I should note that just because I tend to prefer yaoi about grown-ups doesn’t mean I never enjoy yaoi about teen-agers. There’s an intensity of emotion and a difficulty in expressing it clearly that’s ascribed to youth, and it’s reliable story fodder. If the creator takes a light, smart touch with that material, the results can be charming. Case in point: the first volume of Yaya Sakuragi’s Tea for Two (Blu). It’s a sweet, silly, opposites-attract story.
Tokumaru is a clumsy jock type. His sister reaches the breaking point with the breakage and insists he join their school’s tea ceremony club to “learn composure and grace if it kills [him]!” The club is run by stoic, dignified Hasune, who may have taken composure a little too far. Nobody who’s read a single chapter of a single yaoi title will be shocked to hear that these very different young men find themselves falling for each other, but Sakuragi does a nice job selling the notion that Tokumaru and Hasune are surprised, and pleasantly so.
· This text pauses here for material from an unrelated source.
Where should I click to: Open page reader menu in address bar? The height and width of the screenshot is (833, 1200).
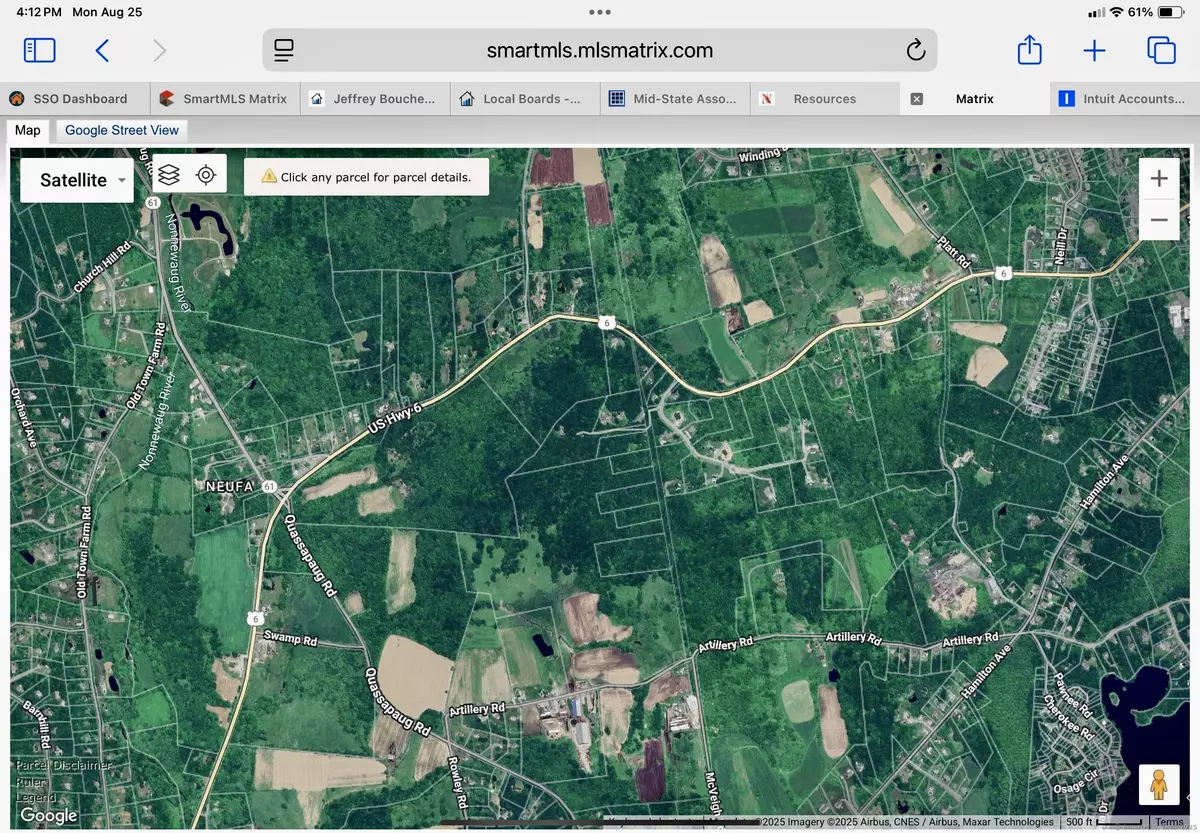[x=285, y=51]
Sakuragi also does a nice job establishing the couple’s chemistry. Tokumaru isn’t just a klutz, and Hasune isn’t just frosty. Each has qualities that the other can admire, and each displays a nice sensitivity to the other’s feelings. There’s a bit of a courtship dance, but they’re refreshingly frank about their feelings long before reticence gets a chance to become tiresome. The book is as much or more about sustaining a relationship between two very different people as it is starting one.
The look of the book supports the story. The protagonists are lanky and masculine, though they still look like they could be in high school. Sakuragi has more fun with Tokumaru’s facial expressions for the simple fact that he allows himself to have them more often than Hasune does, but she manages to work in some nice slyness and subtext into Hasune’s looks. The book is also reasonably sexy, whether or not the characters are having sex at the time.
There are two bonus stories. I adored the short piece about a fateful meeting between Tokumaru’s and Hasune’s sisters, which provides witty, opposites-repel counterpoint to the main story. The other back-up didn’t work as well for me. In it, the guy who provides sweets and cakes for the tea club, Keigo, makes a classic relationship blunder. Keigo, it’s natural to have a crush on the wrong person, but I beg you, hold out for someone who isn’t quite so high-maintenance.